> [DATA SUPPLIED]:
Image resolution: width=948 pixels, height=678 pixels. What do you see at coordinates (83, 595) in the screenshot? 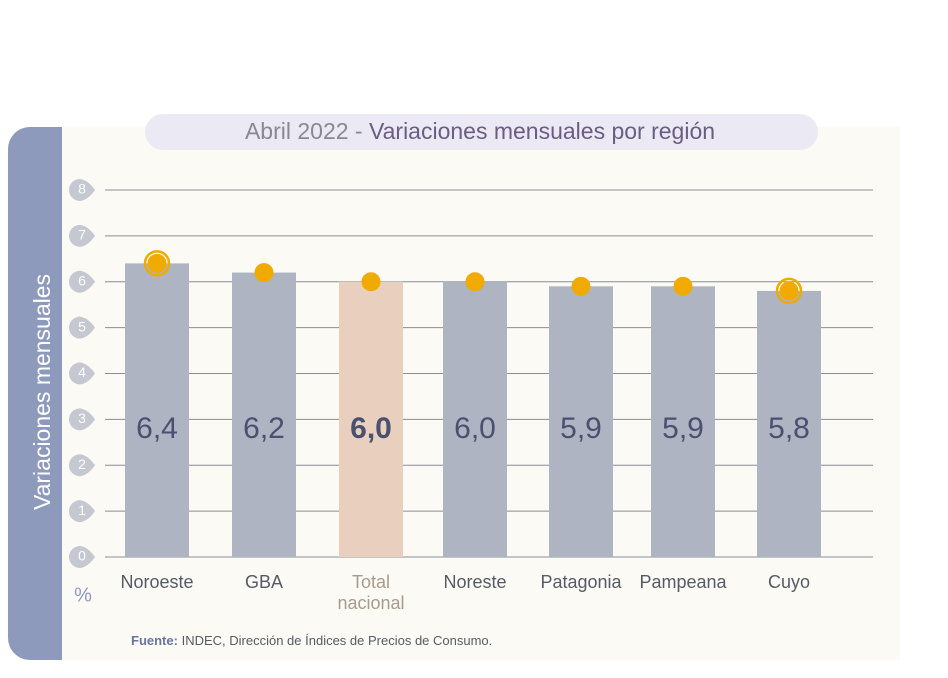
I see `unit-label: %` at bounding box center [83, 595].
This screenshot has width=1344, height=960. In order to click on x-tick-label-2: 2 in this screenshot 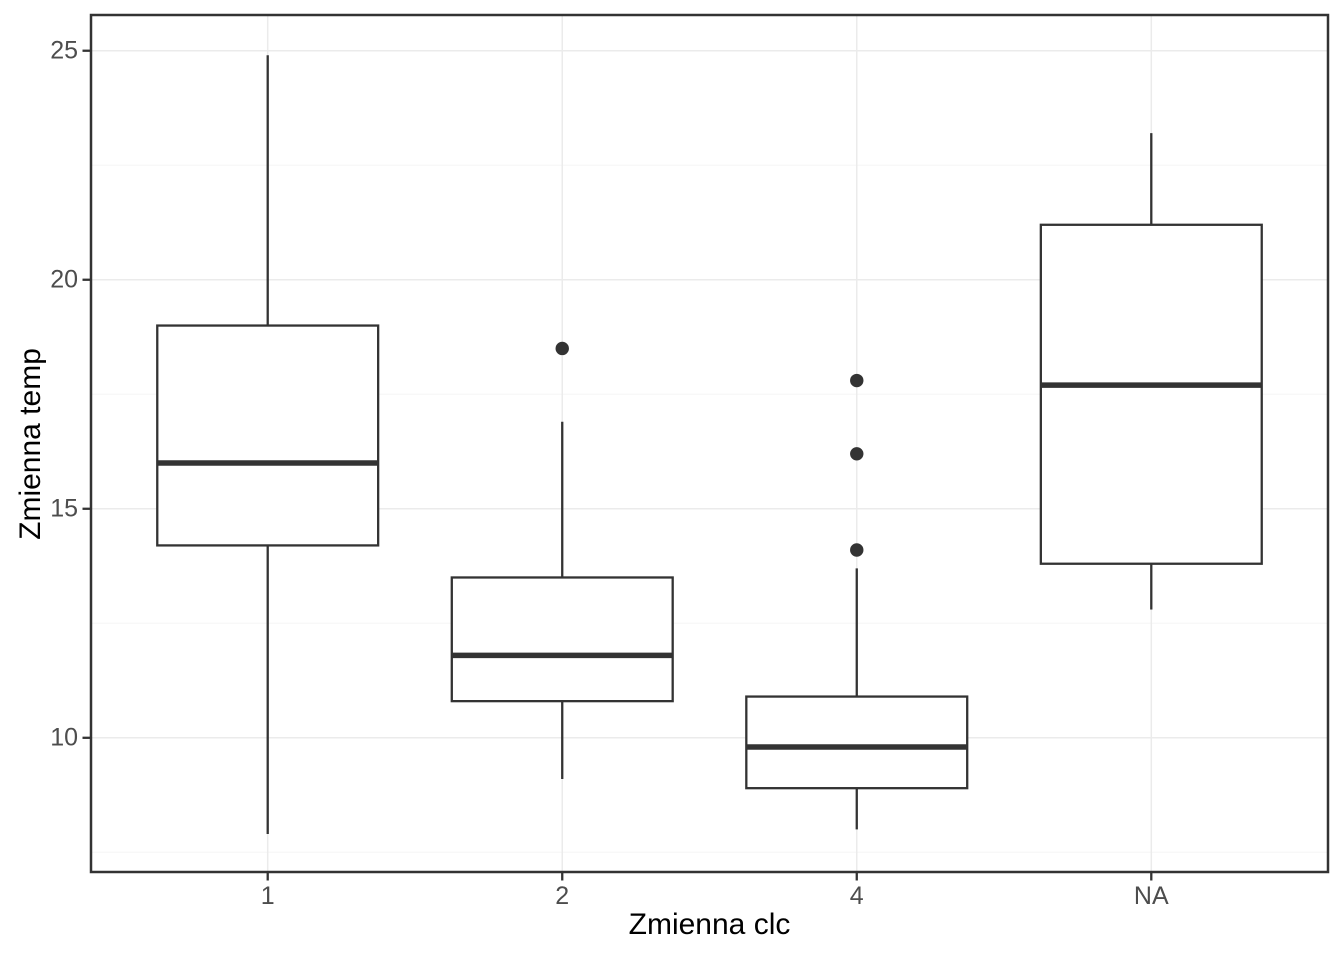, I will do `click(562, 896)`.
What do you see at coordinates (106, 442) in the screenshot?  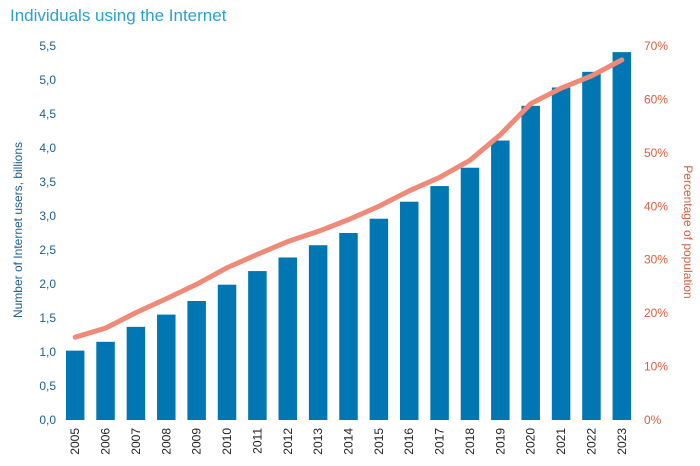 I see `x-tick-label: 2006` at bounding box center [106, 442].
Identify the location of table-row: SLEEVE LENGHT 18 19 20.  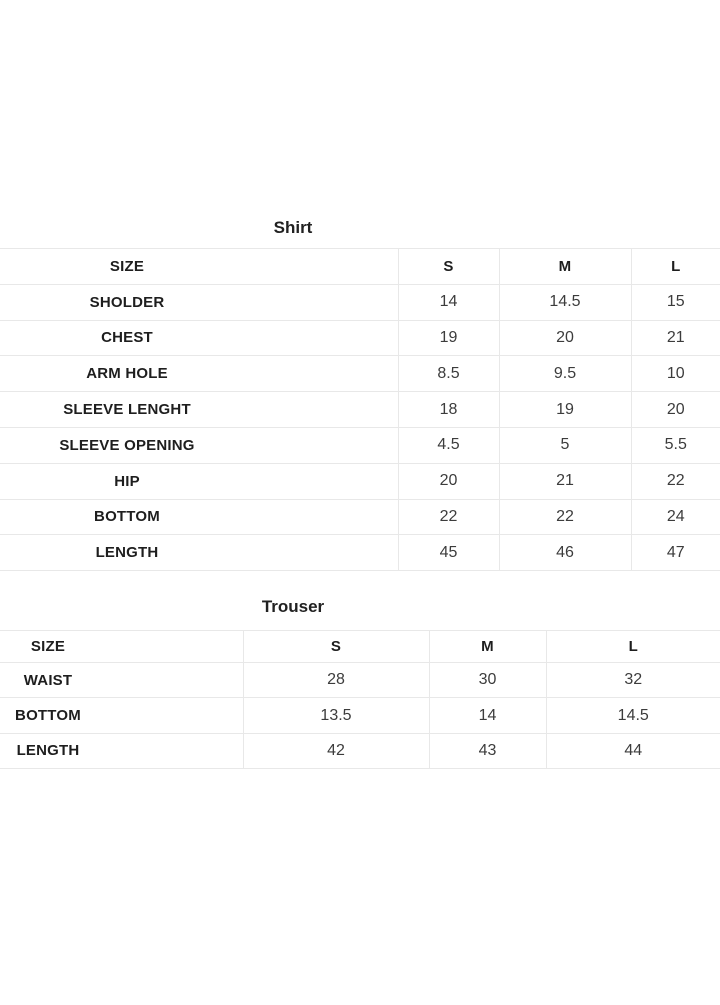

> [BRIEF]:
Print the stretch from the start of the records through the line containing "center [83, 595]." verbatim, omitting the pictures.

> [SOLUTION TO THIS TASK]:
Image resolution: width=948 pixels, height=678 pixels. What do you see at coordinates (83, 595) in the screenshot? 
I see `unit-label: %` at bounding box center [83, 595].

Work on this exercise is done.